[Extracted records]
== Segment start ==

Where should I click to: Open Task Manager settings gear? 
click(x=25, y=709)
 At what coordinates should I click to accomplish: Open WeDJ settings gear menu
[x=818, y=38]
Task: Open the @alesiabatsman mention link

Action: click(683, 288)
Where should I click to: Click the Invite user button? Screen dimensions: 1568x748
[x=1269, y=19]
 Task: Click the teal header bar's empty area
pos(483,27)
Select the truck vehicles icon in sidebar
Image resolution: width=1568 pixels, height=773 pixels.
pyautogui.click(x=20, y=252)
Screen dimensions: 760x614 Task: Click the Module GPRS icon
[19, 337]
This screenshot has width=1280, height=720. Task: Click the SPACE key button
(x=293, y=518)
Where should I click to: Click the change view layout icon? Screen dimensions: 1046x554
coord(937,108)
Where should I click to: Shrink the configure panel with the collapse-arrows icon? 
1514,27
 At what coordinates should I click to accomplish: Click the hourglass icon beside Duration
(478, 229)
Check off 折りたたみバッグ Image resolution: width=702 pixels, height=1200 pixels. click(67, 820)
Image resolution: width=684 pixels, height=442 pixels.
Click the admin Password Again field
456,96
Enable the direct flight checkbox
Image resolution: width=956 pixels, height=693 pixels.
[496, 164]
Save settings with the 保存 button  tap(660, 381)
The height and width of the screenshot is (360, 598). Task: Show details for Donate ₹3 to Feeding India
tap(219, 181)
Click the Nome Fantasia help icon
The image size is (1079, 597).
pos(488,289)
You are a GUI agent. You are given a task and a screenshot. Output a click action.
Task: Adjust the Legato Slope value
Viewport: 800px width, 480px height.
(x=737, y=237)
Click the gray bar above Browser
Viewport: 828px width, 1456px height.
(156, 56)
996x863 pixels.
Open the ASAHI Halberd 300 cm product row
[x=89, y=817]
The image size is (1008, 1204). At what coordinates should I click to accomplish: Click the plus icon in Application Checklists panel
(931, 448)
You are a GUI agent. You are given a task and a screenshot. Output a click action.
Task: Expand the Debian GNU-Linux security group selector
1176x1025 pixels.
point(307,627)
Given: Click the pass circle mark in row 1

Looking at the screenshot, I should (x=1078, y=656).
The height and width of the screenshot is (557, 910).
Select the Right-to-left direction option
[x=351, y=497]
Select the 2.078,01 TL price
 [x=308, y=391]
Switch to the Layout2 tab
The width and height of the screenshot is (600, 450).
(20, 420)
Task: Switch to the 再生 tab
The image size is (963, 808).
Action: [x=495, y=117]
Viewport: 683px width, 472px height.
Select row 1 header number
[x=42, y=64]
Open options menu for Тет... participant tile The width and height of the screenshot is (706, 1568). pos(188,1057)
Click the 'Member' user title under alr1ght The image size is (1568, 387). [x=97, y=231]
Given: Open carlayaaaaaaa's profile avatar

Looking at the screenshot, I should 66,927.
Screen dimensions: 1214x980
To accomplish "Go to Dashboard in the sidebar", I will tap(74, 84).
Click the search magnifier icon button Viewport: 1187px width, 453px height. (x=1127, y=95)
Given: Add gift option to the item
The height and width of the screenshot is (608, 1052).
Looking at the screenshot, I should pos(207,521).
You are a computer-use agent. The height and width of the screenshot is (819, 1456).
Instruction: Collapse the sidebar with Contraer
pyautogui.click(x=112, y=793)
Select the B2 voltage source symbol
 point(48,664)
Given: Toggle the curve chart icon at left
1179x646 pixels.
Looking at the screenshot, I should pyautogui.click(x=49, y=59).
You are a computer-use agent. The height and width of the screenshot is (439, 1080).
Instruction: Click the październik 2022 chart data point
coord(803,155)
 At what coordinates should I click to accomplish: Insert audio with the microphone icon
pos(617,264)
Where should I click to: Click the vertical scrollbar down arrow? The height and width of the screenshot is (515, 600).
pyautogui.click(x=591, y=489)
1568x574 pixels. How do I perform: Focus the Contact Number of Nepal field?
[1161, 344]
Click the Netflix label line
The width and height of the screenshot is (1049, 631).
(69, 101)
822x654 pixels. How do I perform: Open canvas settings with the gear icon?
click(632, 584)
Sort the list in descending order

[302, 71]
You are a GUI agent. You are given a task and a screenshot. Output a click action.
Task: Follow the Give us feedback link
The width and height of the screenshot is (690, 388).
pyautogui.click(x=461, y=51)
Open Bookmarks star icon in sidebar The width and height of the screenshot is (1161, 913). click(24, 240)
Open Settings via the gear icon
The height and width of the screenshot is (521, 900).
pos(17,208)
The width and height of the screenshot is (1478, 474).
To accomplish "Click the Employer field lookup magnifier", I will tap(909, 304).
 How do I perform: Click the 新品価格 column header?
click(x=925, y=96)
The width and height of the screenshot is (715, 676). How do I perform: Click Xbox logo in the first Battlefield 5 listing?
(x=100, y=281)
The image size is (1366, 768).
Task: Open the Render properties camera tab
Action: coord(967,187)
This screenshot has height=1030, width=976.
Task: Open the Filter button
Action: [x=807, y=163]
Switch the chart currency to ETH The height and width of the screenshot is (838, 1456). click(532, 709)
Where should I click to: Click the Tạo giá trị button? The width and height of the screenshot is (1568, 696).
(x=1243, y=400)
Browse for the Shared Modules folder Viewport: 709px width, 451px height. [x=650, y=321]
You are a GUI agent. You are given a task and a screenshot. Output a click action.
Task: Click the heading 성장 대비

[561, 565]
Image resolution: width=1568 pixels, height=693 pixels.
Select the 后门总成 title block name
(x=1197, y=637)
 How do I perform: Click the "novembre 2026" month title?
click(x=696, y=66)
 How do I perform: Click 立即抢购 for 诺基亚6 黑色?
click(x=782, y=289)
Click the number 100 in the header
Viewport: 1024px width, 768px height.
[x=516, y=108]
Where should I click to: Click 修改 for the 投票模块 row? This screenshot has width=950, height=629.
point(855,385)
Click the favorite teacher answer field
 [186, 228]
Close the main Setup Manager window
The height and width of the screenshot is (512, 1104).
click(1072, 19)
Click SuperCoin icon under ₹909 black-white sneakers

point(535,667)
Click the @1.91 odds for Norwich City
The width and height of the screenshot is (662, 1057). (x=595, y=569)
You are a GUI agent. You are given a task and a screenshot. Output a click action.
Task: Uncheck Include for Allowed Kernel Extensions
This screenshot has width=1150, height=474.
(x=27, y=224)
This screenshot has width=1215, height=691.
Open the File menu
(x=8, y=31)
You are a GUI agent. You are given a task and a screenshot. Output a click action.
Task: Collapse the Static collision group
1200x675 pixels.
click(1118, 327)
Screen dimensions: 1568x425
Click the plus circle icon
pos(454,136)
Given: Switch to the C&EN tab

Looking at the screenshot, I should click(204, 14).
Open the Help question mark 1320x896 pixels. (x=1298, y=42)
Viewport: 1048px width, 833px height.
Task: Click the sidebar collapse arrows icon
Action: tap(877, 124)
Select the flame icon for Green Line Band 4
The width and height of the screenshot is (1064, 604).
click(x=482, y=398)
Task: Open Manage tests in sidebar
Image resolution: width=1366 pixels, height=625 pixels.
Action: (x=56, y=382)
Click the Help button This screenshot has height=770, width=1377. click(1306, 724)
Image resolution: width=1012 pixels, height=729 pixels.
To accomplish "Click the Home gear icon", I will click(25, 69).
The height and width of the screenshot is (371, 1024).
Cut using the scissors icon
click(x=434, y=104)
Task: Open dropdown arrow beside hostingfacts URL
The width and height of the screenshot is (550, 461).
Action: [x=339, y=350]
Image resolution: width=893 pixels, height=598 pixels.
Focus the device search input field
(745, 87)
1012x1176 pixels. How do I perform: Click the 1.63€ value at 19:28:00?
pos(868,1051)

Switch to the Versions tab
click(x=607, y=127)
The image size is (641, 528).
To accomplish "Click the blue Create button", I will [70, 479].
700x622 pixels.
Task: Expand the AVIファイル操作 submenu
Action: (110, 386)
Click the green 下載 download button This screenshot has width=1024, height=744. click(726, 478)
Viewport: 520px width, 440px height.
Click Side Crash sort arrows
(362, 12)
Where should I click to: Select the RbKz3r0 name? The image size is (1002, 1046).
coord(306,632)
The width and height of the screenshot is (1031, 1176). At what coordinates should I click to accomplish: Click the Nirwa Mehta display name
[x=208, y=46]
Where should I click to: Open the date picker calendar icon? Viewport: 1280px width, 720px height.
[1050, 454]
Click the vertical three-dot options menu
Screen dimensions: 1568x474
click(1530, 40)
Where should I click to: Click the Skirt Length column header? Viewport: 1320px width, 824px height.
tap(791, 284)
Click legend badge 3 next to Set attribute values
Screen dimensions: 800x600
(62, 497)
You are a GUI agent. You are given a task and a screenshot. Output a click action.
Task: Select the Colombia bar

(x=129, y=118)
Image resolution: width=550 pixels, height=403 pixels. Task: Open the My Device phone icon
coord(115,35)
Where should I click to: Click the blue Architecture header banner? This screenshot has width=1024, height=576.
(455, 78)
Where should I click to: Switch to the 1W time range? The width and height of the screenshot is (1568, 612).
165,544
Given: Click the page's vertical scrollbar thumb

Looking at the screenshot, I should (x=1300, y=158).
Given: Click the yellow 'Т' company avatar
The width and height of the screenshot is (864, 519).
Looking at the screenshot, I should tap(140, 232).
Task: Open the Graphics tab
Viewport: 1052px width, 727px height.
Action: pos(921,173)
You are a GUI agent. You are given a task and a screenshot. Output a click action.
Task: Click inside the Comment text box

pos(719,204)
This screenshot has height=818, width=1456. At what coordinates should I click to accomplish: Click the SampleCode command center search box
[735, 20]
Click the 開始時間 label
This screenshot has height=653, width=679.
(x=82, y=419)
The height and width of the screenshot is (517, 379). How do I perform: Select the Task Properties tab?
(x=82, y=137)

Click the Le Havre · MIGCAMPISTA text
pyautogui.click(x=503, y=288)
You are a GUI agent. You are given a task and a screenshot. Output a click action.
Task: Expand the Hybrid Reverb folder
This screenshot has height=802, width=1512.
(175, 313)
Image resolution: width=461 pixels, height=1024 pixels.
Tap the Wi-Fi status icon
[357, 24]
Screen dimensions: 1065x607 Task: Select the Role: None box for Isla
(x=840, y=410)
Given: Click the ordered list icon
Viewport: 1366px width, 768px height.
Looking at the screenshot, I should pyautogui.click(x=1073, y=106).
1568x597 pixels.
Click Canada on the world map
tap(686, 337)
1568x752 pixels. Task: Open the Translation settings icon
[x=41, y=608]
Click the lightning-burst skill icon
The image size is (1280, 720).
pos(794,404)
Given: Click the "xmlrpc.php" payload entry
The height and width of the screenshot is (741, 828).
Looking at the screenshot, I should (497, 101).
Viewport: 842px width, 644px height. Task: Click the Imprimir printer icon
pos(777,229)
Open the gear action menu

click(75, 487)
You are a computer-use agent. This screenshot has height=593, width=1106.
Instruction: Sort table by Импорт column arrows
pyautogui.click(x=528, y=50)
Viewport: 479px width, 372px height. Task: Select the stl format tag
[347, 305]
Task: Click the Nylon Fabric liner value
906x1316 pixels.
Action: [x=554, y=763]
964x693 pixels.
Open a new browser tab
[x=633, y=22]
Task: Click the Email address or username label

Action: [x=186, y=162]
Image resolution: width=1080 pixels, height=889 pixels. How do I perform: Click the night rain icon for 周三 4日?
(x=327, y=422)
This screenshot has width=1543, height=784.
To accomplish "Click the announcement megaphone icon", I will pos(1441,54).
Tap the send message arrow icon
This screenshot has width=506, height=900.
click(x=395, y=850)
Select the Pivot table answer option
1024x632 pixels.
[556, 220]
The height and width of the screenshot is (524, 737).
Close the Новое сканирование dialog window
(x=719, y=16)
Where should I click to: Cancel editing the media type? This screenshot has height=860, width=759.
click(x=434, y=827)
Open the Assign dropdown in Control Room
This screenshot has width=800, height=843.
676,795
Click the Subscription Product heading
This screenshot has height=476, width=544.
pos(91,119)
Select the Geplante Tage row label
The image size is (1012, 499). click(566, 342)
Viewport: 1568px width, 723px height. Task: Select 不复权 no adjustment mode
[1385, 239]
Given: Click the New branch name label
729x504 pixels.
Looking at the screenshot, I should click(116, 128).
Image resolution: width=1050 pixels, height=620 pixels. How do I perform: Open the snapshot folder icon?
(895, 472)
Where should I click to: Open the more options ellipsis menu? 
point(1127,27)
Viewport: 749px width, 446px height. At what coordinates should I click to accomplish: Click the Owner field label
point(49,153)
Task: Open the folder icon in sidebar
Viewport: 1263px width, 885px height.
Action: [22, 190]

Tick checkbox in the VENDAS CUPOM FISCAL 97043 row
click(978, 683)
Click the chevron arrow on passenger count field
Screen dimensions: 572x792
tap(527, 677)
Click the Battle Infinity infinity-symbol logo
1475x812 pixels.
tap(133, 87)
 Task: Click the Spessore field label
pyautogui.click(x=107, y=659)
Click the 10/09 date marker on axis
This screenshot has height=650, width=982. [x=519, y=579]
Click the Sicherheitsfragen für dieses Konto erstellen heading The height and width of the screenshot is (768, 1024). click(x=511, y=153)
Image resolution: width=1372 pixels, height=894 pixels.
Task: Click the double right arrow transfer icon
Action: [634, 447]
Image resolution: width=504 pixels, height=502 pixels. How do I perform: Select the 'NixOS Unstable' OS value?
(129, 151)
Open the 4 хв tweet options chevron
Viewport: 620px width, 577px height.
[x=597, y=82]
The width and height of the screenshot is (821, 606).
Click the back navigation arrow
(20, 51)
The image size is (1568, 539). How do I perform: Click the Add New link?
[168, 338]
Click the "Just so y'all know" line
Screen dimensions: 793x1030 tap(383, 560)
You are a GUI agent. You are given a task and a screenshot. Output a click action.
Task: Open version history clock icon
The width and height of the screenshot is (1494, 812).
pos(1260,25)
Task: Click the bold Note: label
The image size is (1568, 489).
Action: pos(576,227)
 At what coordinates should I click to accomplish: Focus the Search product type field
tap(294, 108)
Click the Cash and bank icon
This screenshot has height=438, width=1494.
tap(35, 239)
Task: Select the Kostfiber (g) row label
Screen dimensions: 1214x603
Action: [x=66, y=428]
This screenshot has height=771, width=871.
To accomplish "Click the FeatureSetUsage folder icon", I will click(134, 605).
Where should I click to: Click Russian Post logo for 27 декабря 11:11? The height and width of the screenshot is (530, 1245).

== Segment end ==

* [Required work] Please find, in the entries above, every line where "computer" occurs, and copy it.

* [Solution below]
You are a computer-use agent. The height and width of the screenshot is (819, 1456).
You are a computer-use agent. The height and width of the screenshot is (439, 1080).
You are a computer-use agent. This screenshot has height=593, width=1106.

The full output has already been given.